Communications data: content, metadata and retention
Electronic communications generate two categories of data: content and metadata (data about data). Metadata splits into traffic data, location data and subscriber data, and arguably reveals as much as content because it is structured and easy to combine. EU data retention case law is a saga: the Data Retention Directive was struck down in Digital Rights Ireland (2014), and the CJEU has since held that EU law precludes general and indiscriminate retention of traffic and location data - but allows narrow exceptions. The ECtHR in Big Brother Watch required end-to-end safeguards.
| Category | What it is | Examples |
|---|---|---|
| Content | The substance of the communication | The conversation in a call; the words in an SMS; an email subject line, body and attachments |
| Metadata | Data about data - context of the transmission | Traffic data, location data and subscriber data |
| Metadata type | Includes |
|---|---|
| Traffic data | Type, format, time, duration, origin/destination, routing, protocol, networks (e.g. calling/called numbers, sender/recipient addresses, attachment size) |
| Location data | Latitude/longitude/altitude of equipment, direction of travel, accuracy, Cell ID, time recorded |
| Subscriber data | Name, contact details, payment information |
Metadata answers the who, where, when, what and how of a communication. Because it is more structured and less context-dependent than content, it is easier to process and combine - arguably revealing even more than the content itself.
After the 2014 repeal, the CJEU has consistently held EU law precludes general and indiscriminate retention or transmission of traffic and location data for combating crime or safeguarding national security. But it has 'poked holes' in the prohibition: where a member state faces a genuine and present or foreseeable serious threat to national security, bulk retention is possible for a strictly necessary limited time and not systematic in nature. The court has also allowed targeted retention, expedited retention and retention of IP addresses under conditions.

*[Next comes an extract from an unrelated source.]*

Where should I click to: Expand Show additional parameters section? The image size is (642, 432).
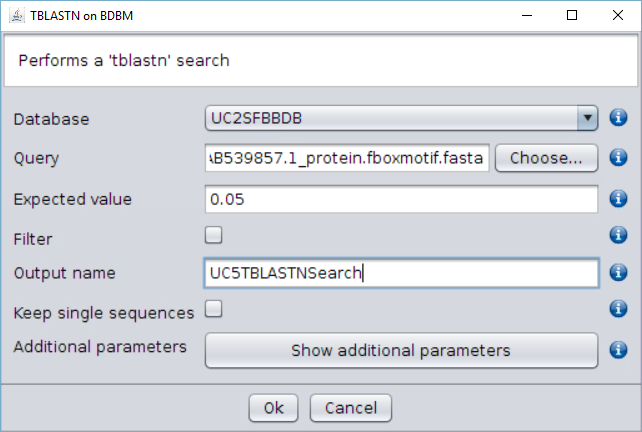point(401,350)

| Case | Court | Holding |
|---|---|---|
| Digital Rights Ireland (2014) | CJEU | Struck down the Data Retention Directive as a disproportionate infringement of Charter rights |
| Tele2/Watson and later cases | CJEU | EU law precludes general and indiscriminate retention; narrow exceptions exist |
| Big Brother Watch v UK (2021) | ECtHR | UK bulk-interception regime violated ECHR Article 8, but bulk interception is not as such outside the margin of appreciation; needs end-to-end safeguards |
The book warns the 'serious threat' exception could let law enforcement circumvent the prohibition by continuously issuing new time-limited orders. The CJEU is adamant on banning general/indiscriminate retention but is exploring narrowing of time or scope to make it acceptable.